Stocks were mixed Friday as investors digest weak first-quarter retail earnings with upbeat April sales data in a week that has been marred by concerns about the strength of the retail sector.

At midday, the Dow Jones industrial average was down 0.1% and the broader Standard & Poor’s 500 stock index fell 0.1%. The technology packed Nasdaq composite was up 0.2%.

Retail sales rebounded in April and jumped 1.3% after dropping 0.3% in March, the Commerce Department reported before the bell. It was the largest rise in 13 months and the the increase was partly due to higher gasoline prices and auto sales. Retail sales, excluding gas and autos, rose 0.6%.

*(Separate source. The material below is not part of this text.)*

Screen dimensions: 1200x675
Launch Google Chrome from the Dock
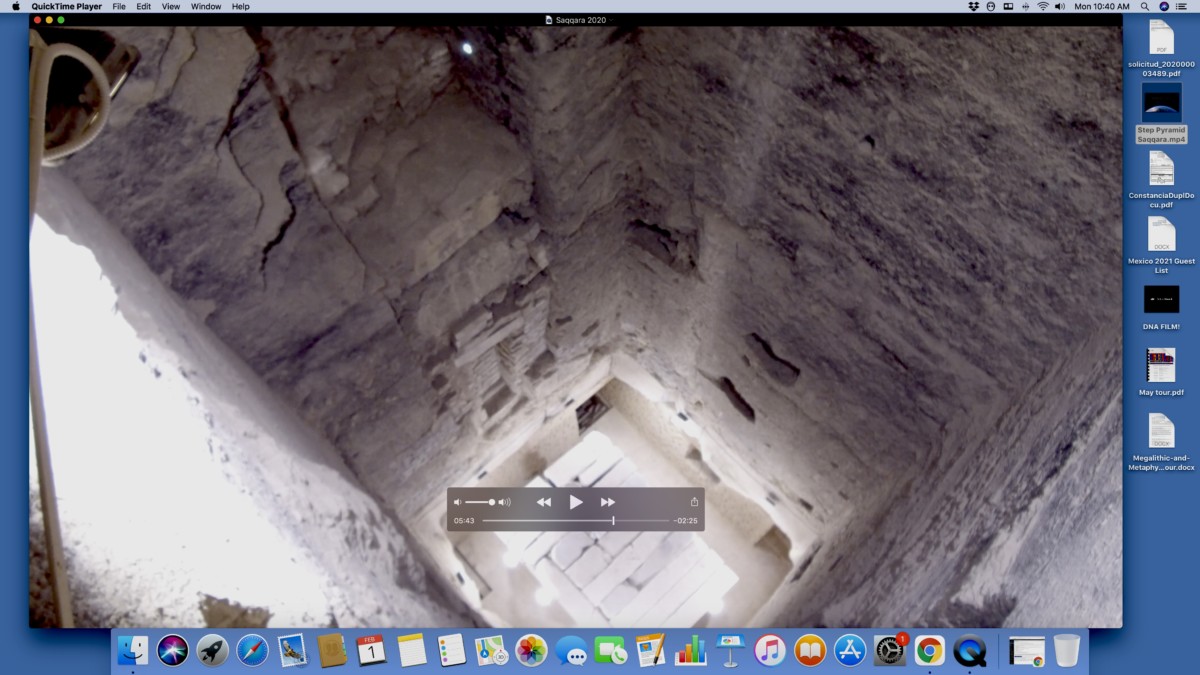click(930, 650)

The upbeat news on retail sales in April came as several more retailers reported soft sales in the first quarter:

• Nordstrom (JWN), a retailer that caters to upscale shoppers, was the latest retailer to post poor first-quarter results, pushing its shares down 12% Friday. The sizable sales miss injects a fresh sense of worry into investors trying to decipher whether weak sales at department stores and apparel retailers is signaling a consumer slowdown, or whether its specific to a sliver of the retail space.

• J.C. Penney (JCP) reported sales that fell well below analyst expectations as the retailer reported a loss for the quarter.

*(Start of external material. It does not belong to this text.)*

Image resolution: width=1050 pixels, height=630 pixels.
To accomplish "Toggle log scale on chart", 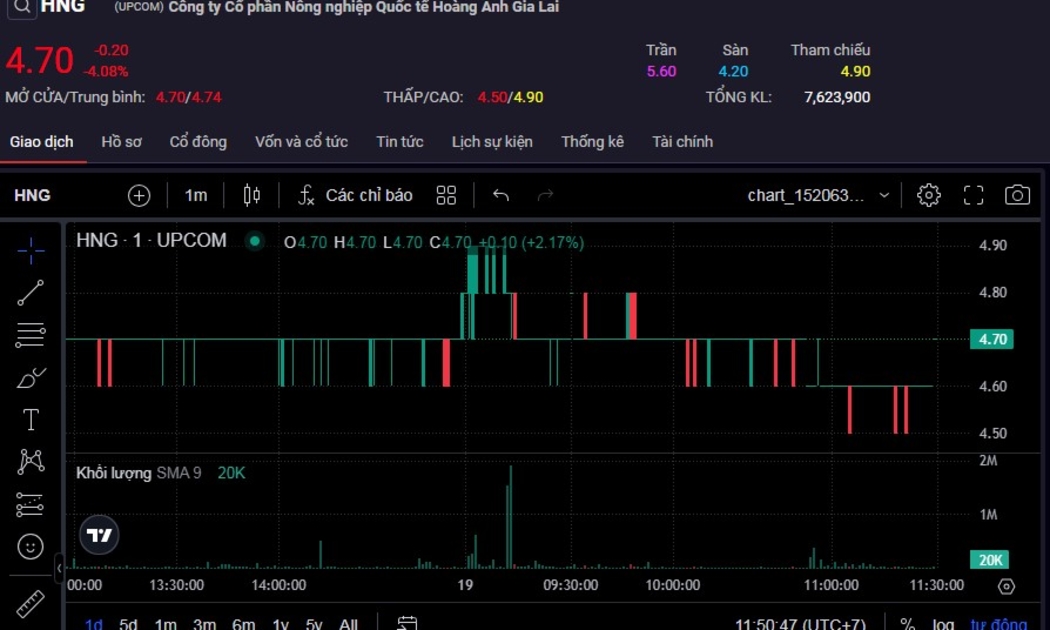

But the big beat on overall retail sales figures for April helped dispel some of the consumer-related fears.In fact, it suggests that there has been a resurgence in consumption, following a weak first quarter.

“The retail sales report shows that recent claims of the demise of the U.S. consumer have been greatly exaggerated,” Steve Murphy, U.S. economist at Capital Economics wrote in a report to clients.

Sales softness suffered by high-profile retailers has been the latest setback for a stock market that has stalled in recent weeks after a rally off of the mid-February lows pushed the broad stock market up 14%. Stocks are also under pressure from rising valuations, a third straight quarter of negative profit growth for the S&P 500 and ongoing angst about the health of the U.S. and global economies.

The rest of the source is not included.